Dyschromatopsies

Notre œil perçoit la « lumière visible », qui ne couvre qu’une petite partie du spectre électromagnétique, comprise entre 400 nm (violet) et 800 nm (rouge) en passant par bleu, vert, jaune et orange. La couleur est un renseignement qui vient s’ajouter aux autres informations qu’un objet observé fournit à notre cerveau. De nombreuses personnes souffrent de troubles de la perception des couleurs. Ces déficiences sont regroupées sous le terme de dyschromatopsies.

Dr Marc Abit­bol, Uni­ver­si­té de Paris, Hôpi­tal Necker-Enfants Malades, Centre de Recherche des Cordeliers

Jean-Claude Jean­ny, Dr es Sciences, Centre de Recherche des Cordeliers

Notre œil per­çoit la « lumière visible », qui ne couvre qu’une petite par­tie du spectre élec­tro­ma­gné­tique, com­prise entre 400 nm (vio­let) et 800 nm (rouge) en pas­sant par bleu, vert, jaune et orange. La cou­leur est un ren­sei­gne­ment qui vient s’ajouter aux autres infor­ma­tions qu’un objet obser­vé four­nit à notre cer­veau. De nom­breuses per­sonnes souffrent de troubles de la per­cep­tion des cou­leurs. Ces défi­ciences sont regrou­pées sous le terme de dyschromatopsies.
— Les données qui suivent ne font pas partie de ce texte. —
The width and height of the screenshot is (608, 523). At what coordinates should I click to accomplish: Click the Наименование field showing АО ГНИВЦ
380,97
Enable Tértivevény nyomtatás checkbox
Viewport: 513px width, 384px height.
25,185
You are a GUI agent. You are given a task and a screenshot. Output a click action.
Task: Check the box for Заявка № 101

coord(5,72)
Dyschromatopsies : classification anatomique

La dys­chro­ma­top­sie est une ano­ma­lie totale ou par­tielle de la per­cep­tion des cou­leurs. Elle peut être d’origine héré­di­taire et dans ce cas, on parle de dal­to­nisme, ou acquise.
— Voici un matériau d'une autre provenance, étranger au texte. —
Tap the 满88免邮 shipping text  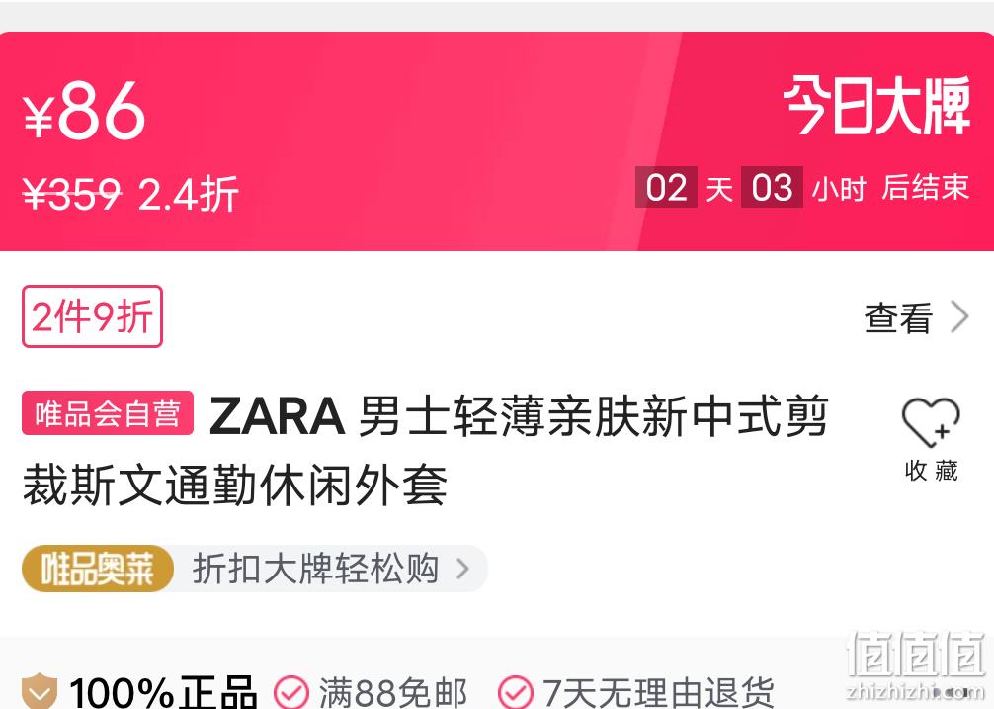393,693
- Dys­chro­ma­top­sie héré­di­taire — Daltonisme

La dys­chro­ma­top­sie héré­di­taire dont sont atteintes les per­sonnes dal­to­niennes (ou « dal­to­niens ») résulte d’une trans­mis­sion géné­tique d’un gène délé­té (cou­pé) ou muté (modi­fié).

- Dys­chro­ma­top­sie acquise

La dys­chro­ma­top­sie acquise désigne une alté­ra­tion de la vision des cou­leurs consé­cu­tive à une atteinte patho­lo­gique, à un endroit don­né du sys­tème visuel, situé entre les milieux ocu­laires et le cor­tex visuel occi­pi­tal, et sur­ve­nant au cours de la vie du sujet.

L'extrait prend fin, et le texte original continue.